Recommendation: If you need to map values based on data in Odoo, it is much more performant to first export the necessary mapping data from Odoo (e.g., using odoo-data-flow export) into a Python dictionary or a separate CSV file, and then use the much faster mapper.map_val or other in-memory lookups to do the translation.

Performance Strategy for Relational Data (Automatic Two-Pass Import)

A common performance trap when importing data is writing to relational fields (like parent_id) that have an inverse relation (like child_ids). In a single pass, updating the parent_id for 500 child records could cause Odoo to re-write the child_ids list on the single parent record 500 times, slowing the import to a crawl.

odoo-data-flow solves this problem automatically with its smart, two-pass import engine.

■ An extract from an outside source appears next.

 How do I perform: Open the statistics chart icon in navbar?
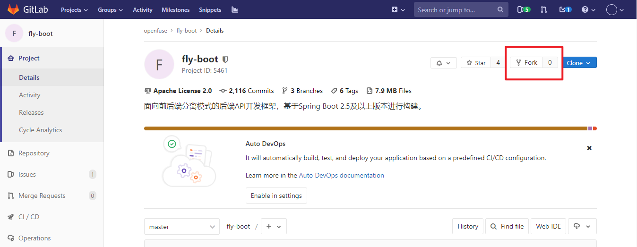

The New Workflow: Automatic and Efficient

When the pre-flight check detects a self-referential or many2many field, the importer automatically switches to this high-performance, two-pass strategy:

  1. Pass 1 (Create): The tool automatically excludes the relational fields from the initial import. It then uses the fast, multi-threaded load method to create all the base records. This completely avoids the slow, cascading update problem.

  2. Pass 2 (Write): After all records have been created, the tool performs a second, multi-threaded write pass that efficiently sets the relational fields (e.g., parent_id) on all the newly created records.

Because this process is automatic, you no longer need to manually use --ignore as a performance workaround for these types of fields.

The Correct Use of --ignore

With the new smart importer, the --ignore option should be used for its original purpose: to completely exclude a column from the import process. Use it for source columns that you do not want to be sent to Odoo in either Pass 1 or Pass 2.

  • CLI Option: --ignore

  • params Key: 'ignore'

# In your transform.py script

# The mapping still defines the relationship
my_mapping = {
    'id': mapper.m2o_map('child_', 'Ref'),
    'name': mapper.val('Name'),
    'parent_id/id': mapper.m2o_map('parent_', 'ParentRef'), # Define the mapping
}

# The params tell the client to IGNORE the parent_id/id field during import
import_params = {
    'model': 'res.partner',
    'ignore': 'parent_id/id', # The field to ignore for direct import
}

processor.process(
    mapping=my_mapping,
    filename_out='data/contacts.csv',
    params=import_params
)

This will generate a load.sh script with the --ignore=parent_id/id flag. The import client will then skip this column, avoiding the cascading updates entirely.